▶ [ABOUT THIS EXERCISE] Please give the listing again in its entirety, exactly as written.

=== Begin Enclosure ===

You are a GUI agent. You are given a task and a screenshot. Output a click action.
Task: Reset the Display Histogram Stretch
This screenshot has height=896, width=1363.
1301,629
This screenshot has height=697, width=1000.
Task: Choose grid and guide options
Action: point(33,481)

=== End Enclosure ===

▶ [EXPECTED ANSWER]
You are a GUI agent. You are given a task and a screenshot. Output a click action.
Task: Reset the Display Histogram Stretch
This screenshot has height=896, width=1363.
1301,629
This screenshot has height=697, width=1000.
Task: Choose grid and guide options
Action: point(33,481)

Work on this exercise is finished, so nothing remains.